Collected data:
______________________________

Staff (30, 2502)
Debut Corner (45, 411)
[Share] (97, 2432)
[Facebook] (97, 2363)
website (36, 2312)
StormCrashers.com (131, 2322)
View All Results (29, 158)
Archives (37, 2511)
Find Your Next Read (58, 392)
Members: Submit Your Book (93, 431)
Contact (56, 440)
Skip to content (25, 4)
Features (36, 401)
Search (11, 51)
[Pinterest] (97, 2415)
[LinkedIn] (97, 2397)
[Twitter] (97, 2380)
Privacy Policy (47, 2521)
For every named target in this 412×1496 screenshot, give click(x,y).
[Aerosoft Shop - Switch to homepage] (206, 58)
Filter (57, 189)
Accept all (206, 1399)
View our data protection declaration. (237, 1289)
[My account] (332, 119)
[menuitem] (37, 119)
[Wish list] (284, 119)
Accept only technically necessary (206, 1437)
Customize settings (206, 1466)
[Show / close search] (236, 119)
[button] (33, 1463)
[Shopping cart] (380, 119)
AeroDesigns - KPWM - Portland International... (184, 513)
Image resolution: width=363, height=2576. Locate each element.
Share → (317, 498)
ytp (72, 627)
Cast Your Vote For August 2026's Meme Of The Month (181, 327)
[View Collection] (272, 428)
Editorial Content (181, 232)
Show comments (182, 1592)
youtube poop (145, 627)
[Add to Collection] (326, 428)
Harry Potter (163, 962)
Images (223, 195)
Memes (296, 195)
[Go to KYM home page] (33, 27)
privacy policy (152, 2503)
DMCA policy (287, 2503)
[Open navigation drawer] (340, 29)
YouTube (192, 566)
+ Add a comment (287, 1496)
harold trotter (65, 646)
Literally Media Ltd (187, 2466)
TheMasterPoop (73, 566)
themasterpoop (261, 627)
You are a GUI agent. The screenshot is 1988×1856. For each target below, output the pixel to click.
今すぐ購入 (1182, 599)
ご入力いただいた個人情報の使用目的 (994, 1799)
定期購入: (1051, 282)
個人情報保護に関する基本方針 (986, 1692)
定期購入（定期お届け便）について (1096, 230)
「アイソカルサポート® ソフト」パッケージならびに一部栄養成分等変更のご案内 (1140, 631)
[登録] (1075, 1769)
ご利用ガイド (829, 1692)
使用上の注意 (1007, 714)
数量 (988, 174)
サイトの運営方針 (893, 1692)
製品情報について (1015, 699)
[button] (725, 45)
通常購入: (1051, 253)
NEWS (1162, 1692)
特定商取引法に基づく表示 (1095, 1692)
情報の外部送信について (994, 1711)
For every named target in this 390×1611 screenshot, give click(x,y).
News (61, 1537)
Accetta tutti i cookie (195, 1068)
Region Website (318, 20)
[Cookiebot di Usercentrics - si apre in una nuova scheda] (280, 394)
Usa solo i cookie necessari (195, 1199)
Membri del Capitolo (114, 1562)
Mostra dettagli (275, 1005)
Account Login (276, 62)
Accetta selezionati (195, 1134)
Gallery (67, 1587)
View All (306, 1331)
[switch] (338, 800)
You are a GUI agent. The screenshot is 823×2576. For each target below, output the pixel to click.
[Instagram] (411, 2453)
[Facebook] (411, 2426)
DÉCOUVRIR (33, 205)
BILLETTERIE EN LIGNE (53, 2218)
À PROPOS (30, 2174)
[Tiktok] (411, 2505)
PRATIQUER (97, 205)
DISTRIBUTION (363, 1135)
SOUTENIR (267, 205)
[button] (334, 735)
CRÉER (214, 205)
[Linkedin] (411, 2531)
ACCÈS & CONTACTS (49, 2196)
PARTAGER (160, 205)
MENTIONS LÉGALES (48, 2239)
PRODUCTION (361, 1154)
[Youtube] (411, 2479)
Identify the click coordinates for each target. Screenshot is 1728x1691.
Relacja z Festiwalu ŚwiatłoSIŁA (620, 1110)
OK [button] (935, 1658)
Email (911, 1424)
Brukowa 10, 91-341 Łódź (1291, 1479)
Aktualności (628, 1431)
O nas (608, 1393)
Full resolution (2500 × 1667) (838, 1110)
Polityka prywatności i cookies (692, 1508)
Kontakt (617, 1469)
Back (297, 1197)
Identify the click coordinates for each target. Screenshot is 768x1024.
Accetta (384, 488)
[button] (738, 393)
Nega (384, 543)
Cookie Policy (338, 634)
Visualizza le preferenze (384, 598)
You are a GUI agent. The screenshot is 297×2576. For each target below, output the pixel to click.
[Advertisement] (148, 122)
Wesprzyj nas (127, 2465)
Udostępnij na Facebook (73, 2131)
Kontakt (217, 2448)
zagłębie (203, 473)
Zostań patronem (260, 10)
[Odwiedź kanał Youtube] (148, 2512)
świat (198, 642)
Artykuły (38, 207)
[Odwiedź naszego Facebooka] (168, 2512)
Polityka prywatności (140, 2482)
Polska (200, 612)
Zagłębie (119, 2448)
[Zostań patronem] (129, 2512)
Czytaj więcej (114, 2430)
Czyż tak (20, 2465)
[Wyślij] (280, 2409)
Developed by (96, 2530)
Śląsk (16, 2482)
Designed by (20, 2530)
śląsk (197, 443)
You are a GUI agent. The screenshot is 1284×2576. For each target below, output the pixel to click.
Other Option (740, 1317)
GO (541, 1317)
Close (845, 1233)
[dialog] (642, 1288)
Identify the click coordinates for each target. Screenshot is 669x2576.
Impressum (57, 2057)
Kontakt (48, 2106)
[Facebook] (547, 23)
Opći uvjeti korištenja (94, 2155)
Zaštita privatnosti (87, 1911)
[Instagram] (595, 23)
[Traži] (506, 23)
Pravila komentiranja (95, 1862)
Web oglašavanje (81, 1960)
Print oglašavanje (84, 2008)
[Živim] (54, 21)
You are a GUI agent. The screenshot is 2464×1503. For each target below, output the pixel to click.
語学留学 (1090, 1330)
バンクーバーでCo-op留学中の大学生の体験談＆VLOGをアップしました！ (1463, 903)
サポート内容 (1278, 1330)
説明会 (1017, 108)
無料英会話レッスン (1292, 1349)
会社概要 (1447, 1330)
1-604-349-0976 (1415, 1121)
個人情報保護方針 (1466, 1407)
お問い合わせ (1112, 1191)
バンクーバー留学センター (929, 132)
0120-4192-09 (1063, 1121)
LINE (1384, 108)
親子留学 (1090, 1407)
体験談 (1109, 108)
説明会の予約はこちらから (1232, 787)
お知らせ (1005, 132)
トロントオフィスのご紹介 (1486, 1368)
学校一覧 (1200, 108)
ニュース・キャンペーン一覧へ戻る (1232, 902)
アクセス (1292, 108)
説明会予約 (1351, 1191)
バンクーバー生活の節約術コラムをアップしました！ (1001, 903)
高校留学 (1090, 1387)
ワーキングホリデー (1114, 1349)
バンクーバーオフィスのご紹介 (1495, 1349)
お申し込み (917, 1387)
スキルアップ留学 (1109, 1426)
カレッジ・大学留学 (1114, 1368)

______________________________

* YOUR TASK: Each line above that contains "prywatności" must be copied out.

* FINAL ANSWER:
Polityka prywatności i cookies (692, 1508)
Polityka prywatności (140, 2482)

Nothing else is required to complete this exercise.